File size constraints: Web platforms often have size limits. Converting from PNG to WebP or JPEG can dramatically reduce file size, sometimes by 50–80%, depending on the image content.
Transparency requirements: JPEG doesn't support transparency. If your image has a transparent background, converting it to JPEG will fill that area — typically with white. PNG or WebP preserves transparency.
Software support at the destination: Not every device or platform reads every format. WebP is widely supported in modern browsers but may not open in older software. HEIC requires a compatible viewer on Windows without additional codecs installed. 🖥️
Batch vs. single conversion: Converting dozens or hundreds of images introduces workflow considerations — some tools handle this efficiently, others don't.
Quality Loss Is Cumulative With Lossy Formats
One practical point worth understanding: every time a JPEG is edited and re-saved as a JPEG, compression artifacts accumulate. The image degrades slightly with each cycle.

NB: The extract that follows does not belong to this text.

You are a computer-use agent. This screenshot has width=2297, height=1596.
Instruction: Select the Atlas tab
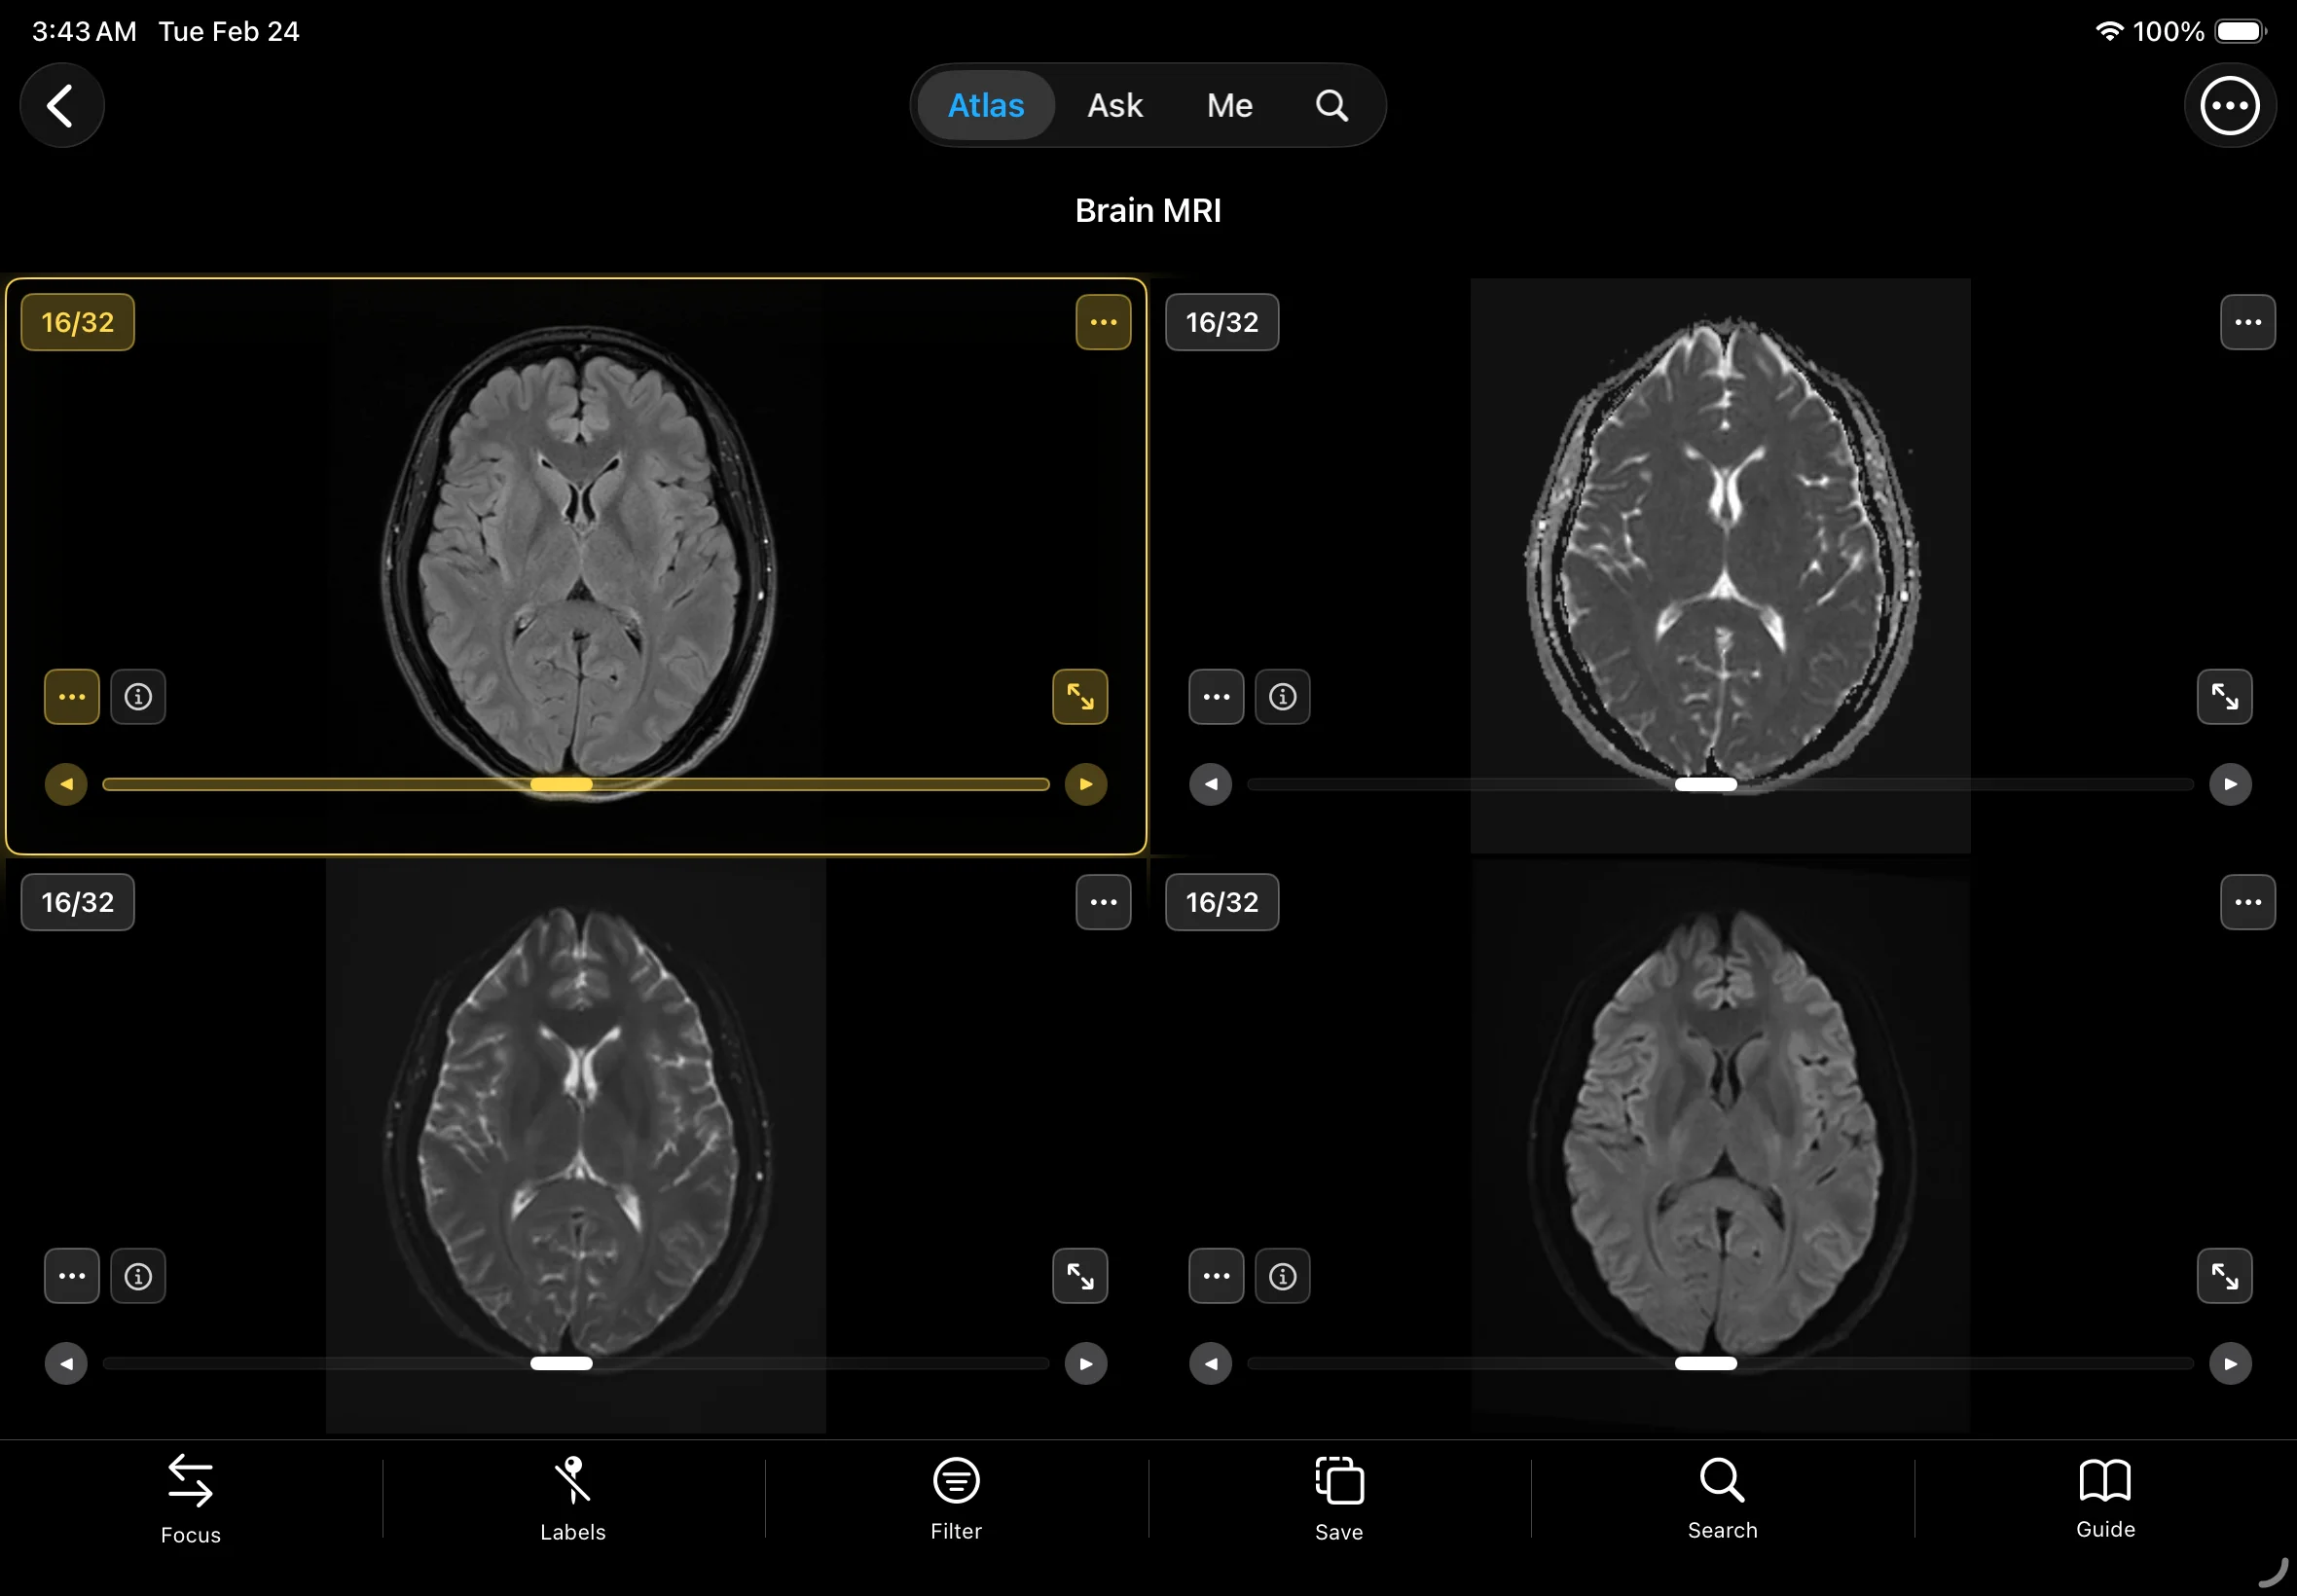[x=985, y=106]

If you're doing significant editing, working in a lossless format (TIFF or PNG) during the editing process and converting to JPEG only at the final export stage preserves the most quality. 🎨
What Determines the Right Approach for You
The method and format that make sense depends on a combination of factors that are specific to your situation — your operating system, the software you already have access to, whether you're converting one image or thousands, the destination the file is headed to, and how much quality loss (if any) is acceptable for your use case. The same conversion task looks meaningfully different for a smartphone user sharing vacation photos versus a designer preparing assets for a print campaign.